→ Stated task A:
Answer these questions about the feature extraction notebook:
(i) Which library is imported with the alias lb?
(ii) What file extension does extract_time_series look for when it globs the folder?
(iii) According to the commented-out check, how long should each track be?

→ Provided text:
# Feature Extraction

## Importing libraries

In [1]:
import numpy as np
import librosa as lb
import librosa.display
import glob
from matplotlib import pyplot
import sklearn.preprocessing
import csv

## Function Definitions
All developer created functions are defined prior to the rest of the code to ensure accessibility

In [2]:
def extract_time_series(file_path):
    time_series_array = []
    for file_name in glob.glob(file_path + r'\*.wav'):
        (time_series_data, sample_rate) = lb.load(file_name)
    #   print(len(data)/sample_rate) -- Check tracks ingested correctly (result should be 30 seconds)
        time_series_data = np.array(time_series_data)
        time_series_array.append(time_series_data)

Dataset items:
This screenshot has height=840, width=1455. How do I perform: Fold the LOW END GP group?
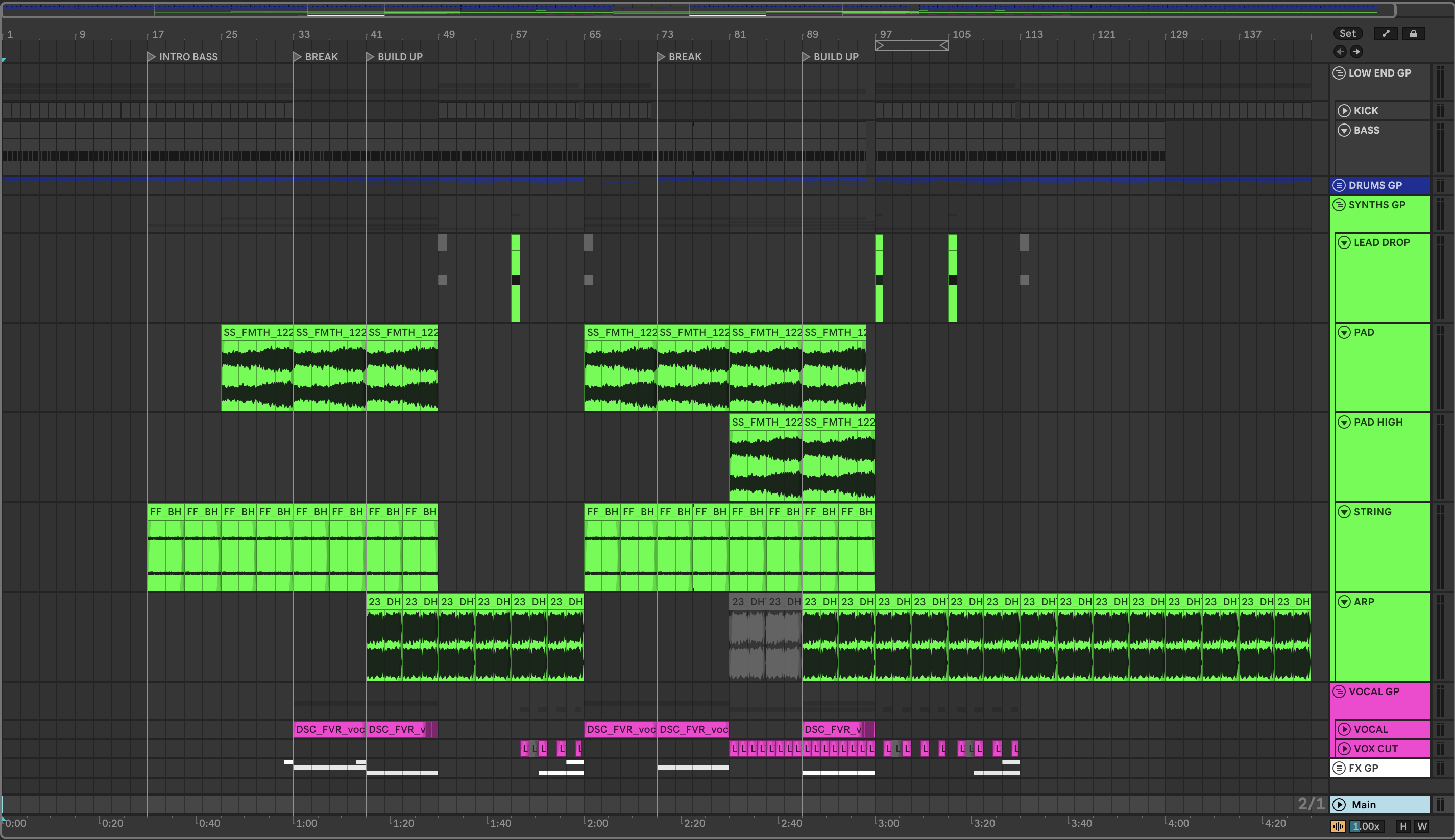click(x=1339, y=73)
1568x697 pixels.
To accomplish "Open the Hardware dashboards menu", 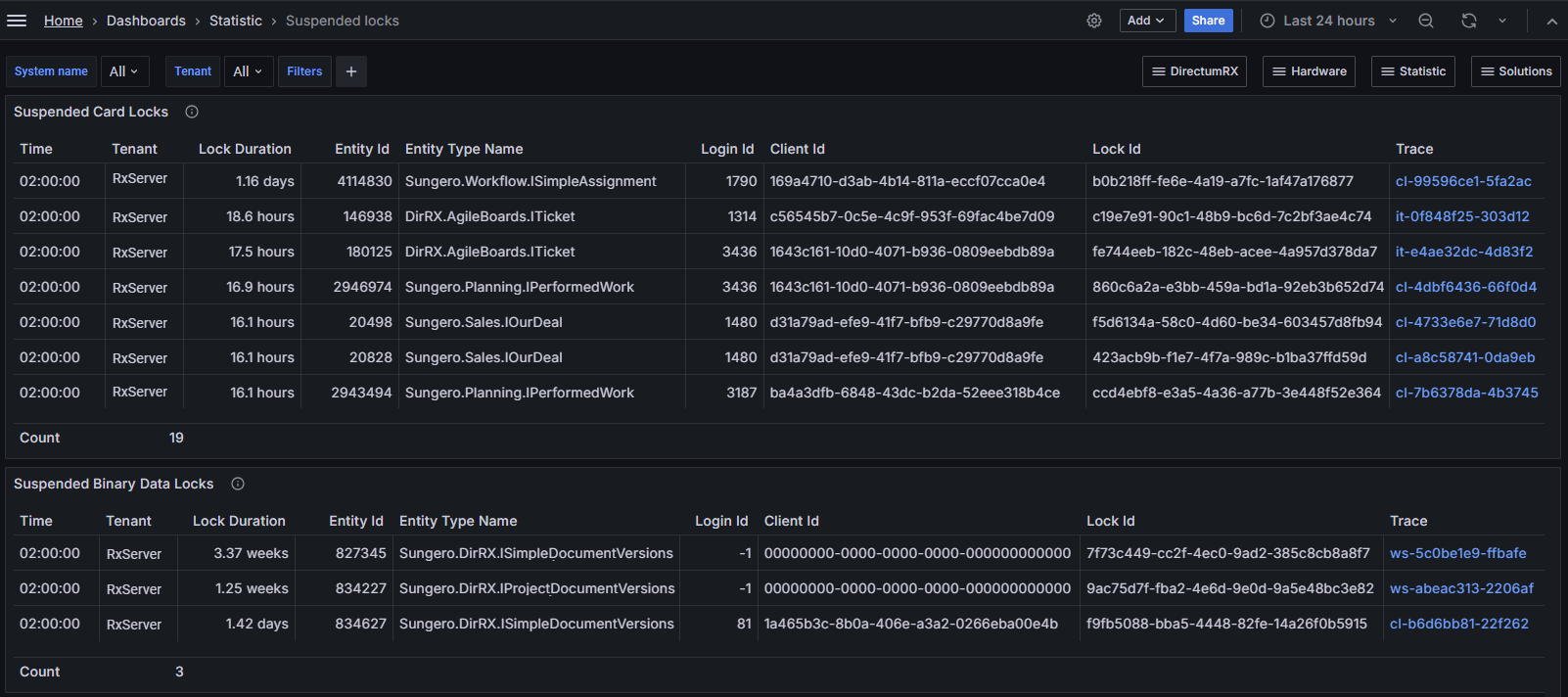I will (x=1309, y=71).
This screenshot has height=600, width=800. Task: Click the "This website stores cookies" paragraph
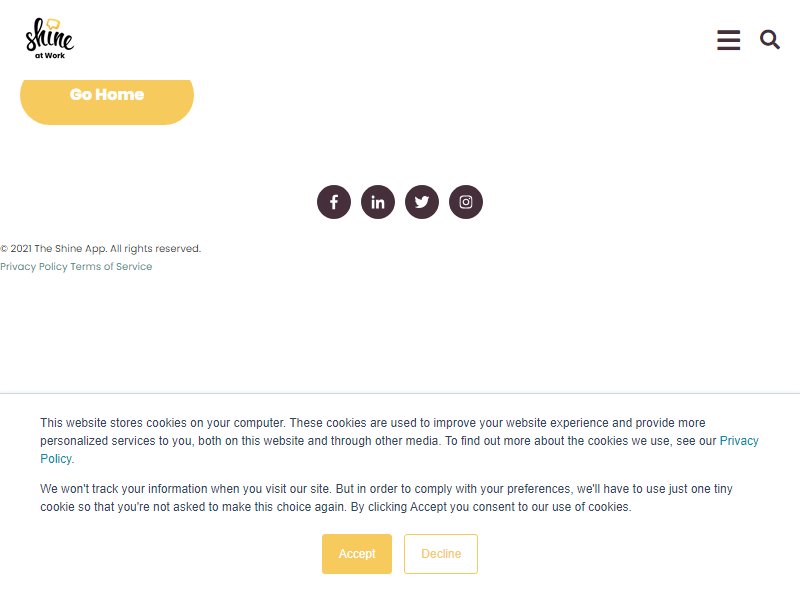(x=399, y=441)
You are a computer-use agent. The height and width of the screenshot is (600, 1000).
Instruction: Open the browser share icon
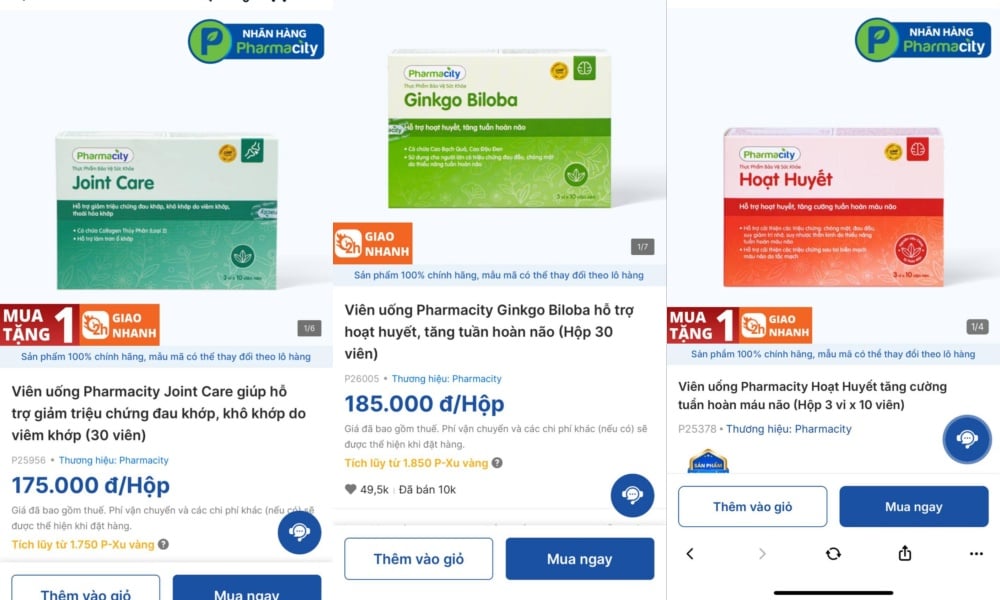(x=905, y=553)
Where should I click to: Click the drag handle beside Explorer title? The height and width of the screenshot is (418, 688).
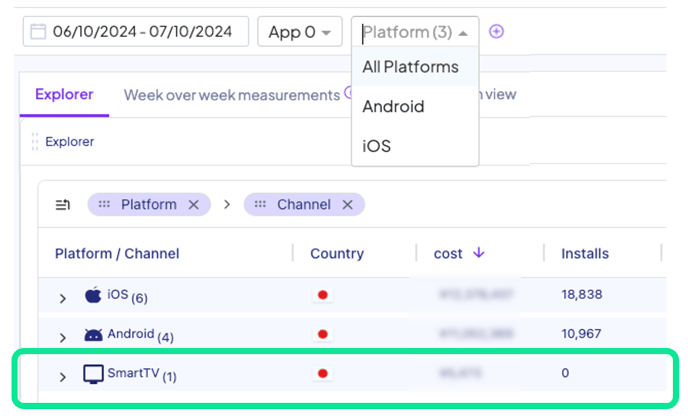[34, 142]
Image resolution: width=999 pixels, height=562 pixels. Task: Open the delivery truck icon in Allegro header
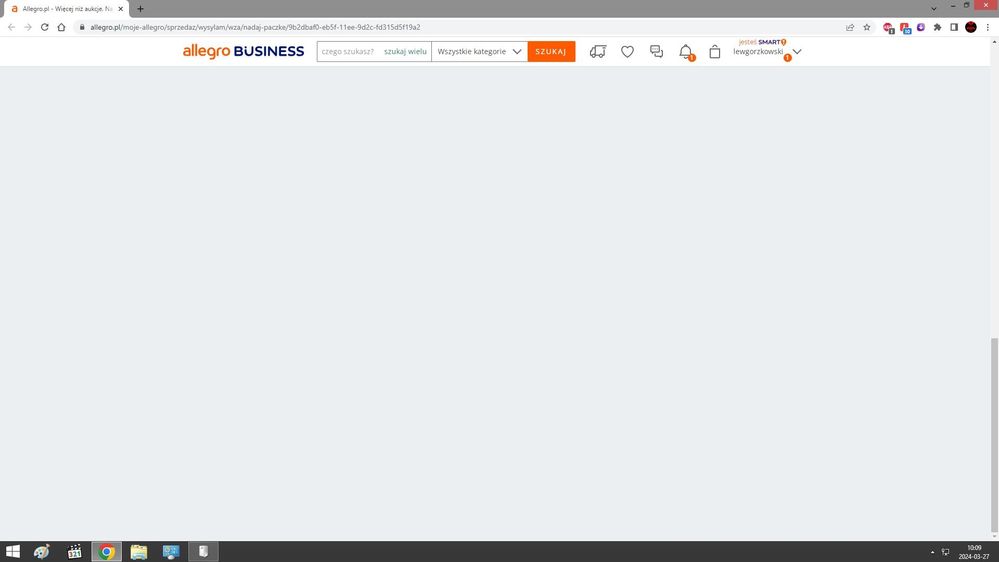point(597,52)
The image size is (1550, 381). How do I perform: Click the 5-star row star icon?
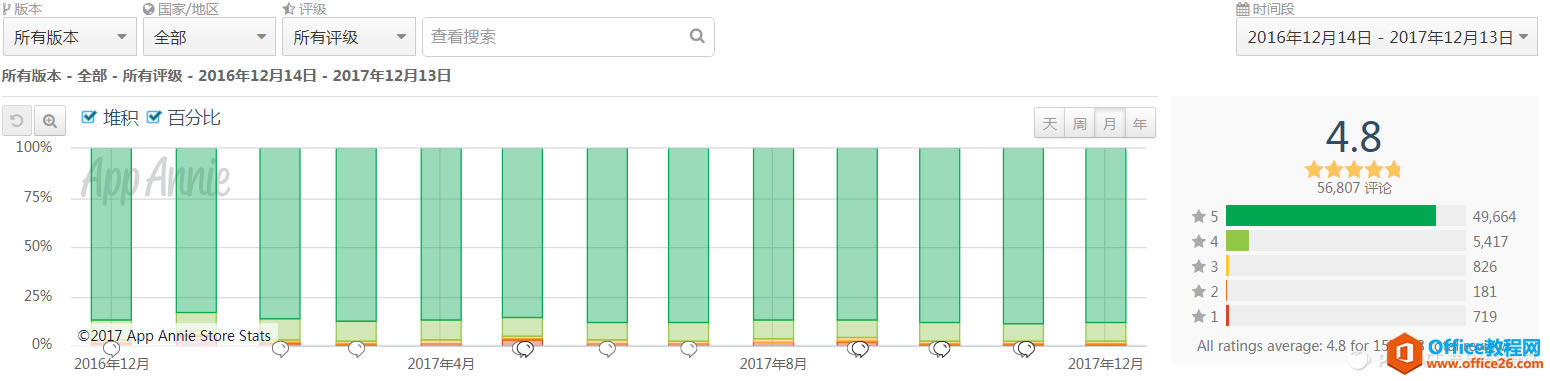(1198, 216)
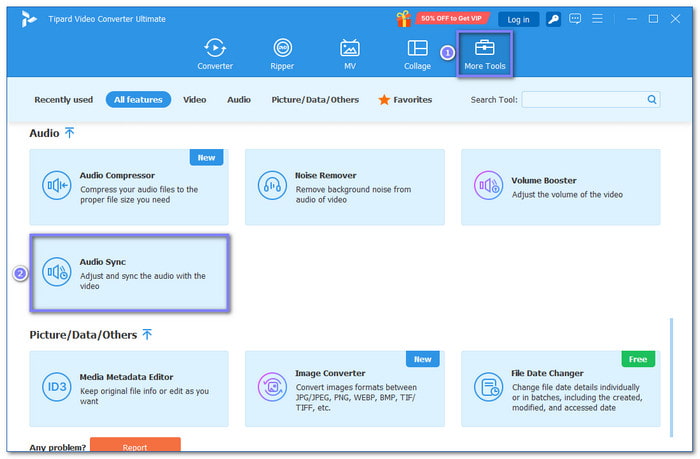
Task: Open the hamburger menu in title bar
Action: pos(599,19)
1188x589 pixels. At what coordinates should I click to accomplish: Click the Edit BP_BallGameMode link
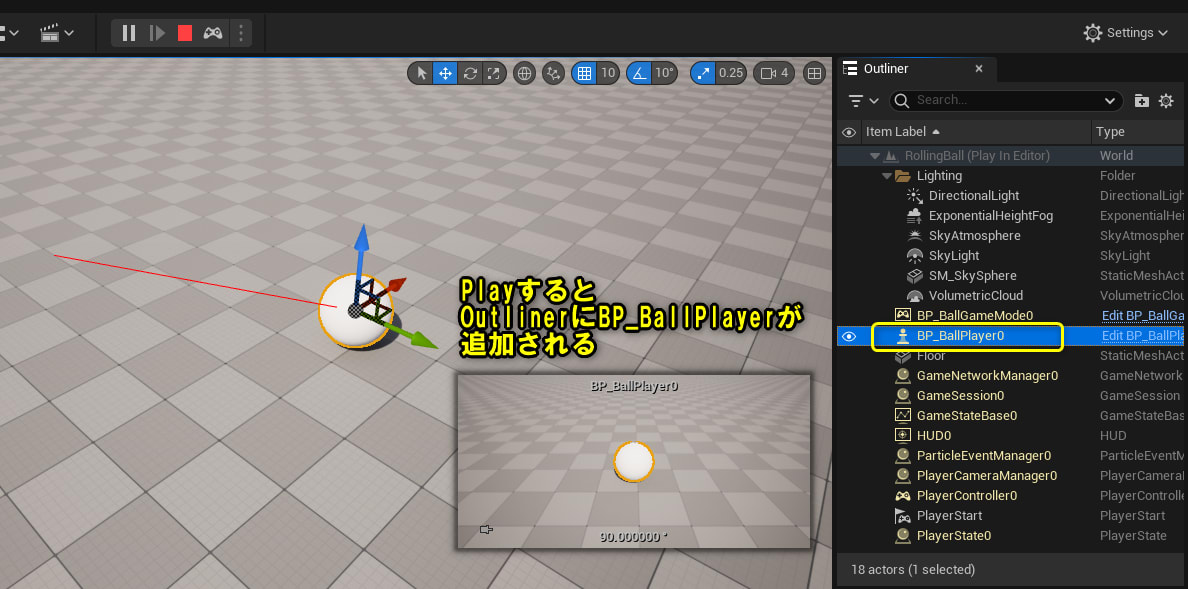(1143, 315)
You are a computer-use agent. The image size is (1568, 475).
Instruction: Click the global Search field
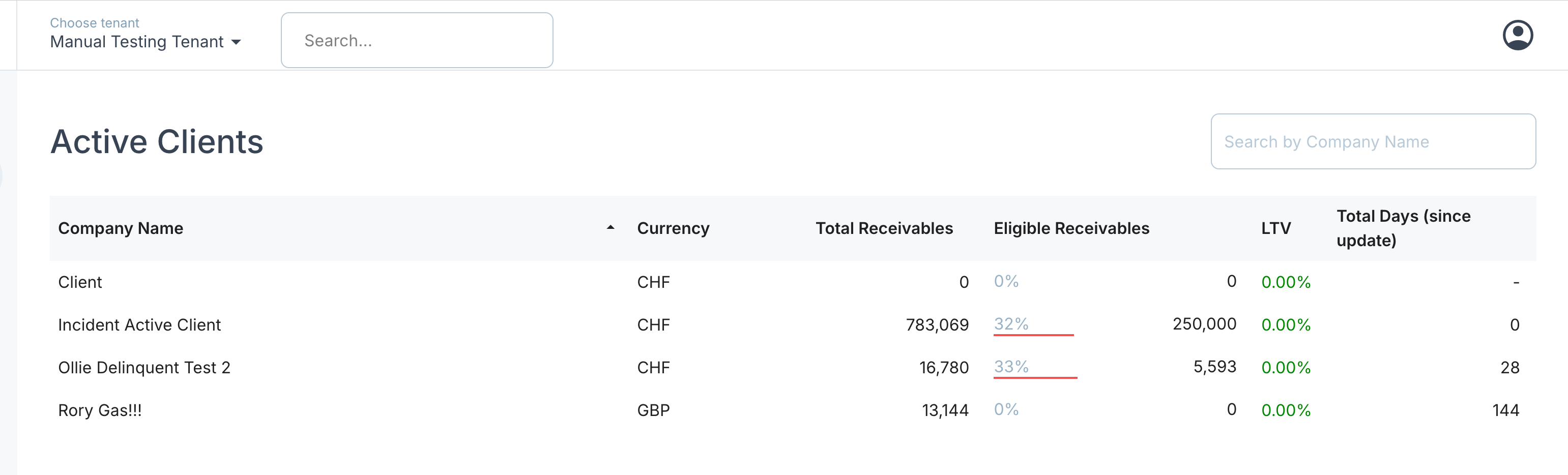[416, 40]
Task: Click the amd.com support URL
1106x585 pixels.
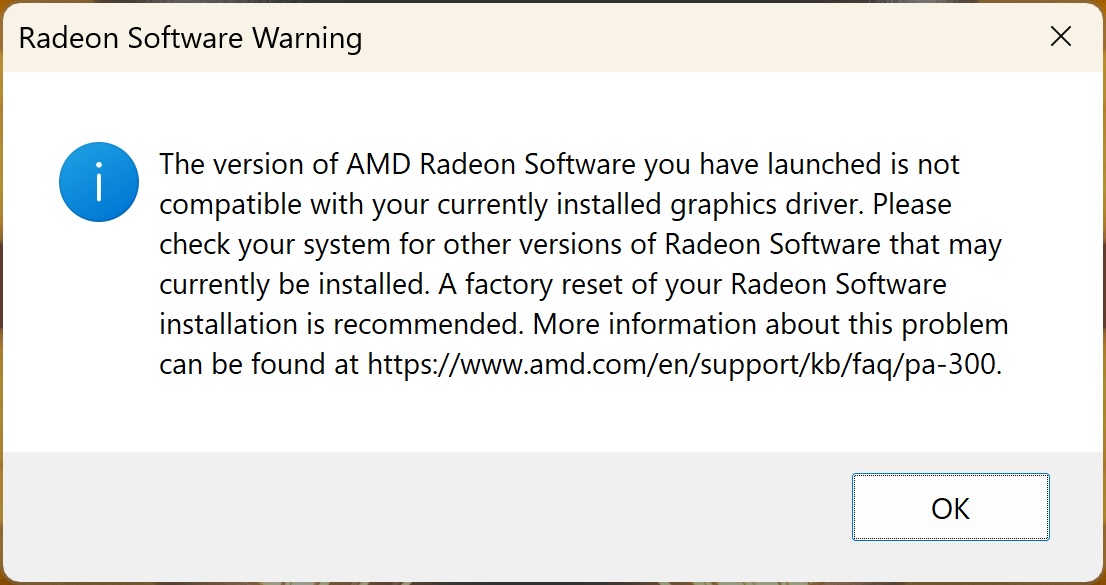Action: (x=683, y=365)
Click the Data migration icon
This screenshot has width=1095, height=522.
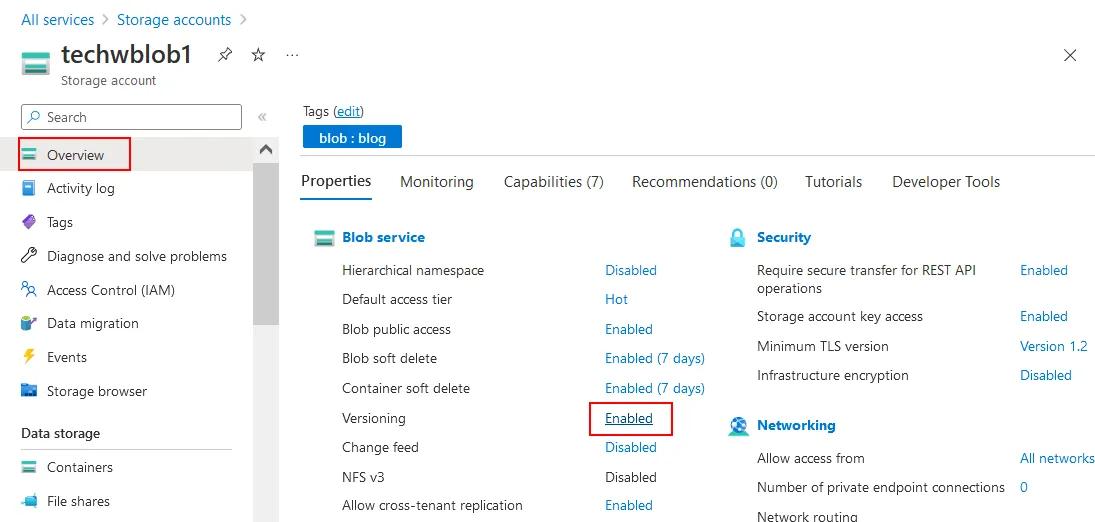tap(29, 323)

→ Stated task B: From the dataset items, echo the lines exactly as they appear, leaving out the pictures: begin at the line that contains "You are a computer-use agent. The height" and stop after the line that contains "point(597,52)".

→ Output A:
(i) librosa
(ii) .wav
(iii) 30 seconds

→ Output B:
You are a computer-use agent. The height and width of the screenshot is (600, 1000).
Instruction: Open the browser share icon
(x=905, y=553)
Where should I click to: Click the drag handle beside Explorer title? The height and width of the screenshot is (418, 688).
[34, 142]
Image resolution: width=999 pixels, height=562 pixels. Task: Open the delivery truck icon in Allegro header
point(597,52)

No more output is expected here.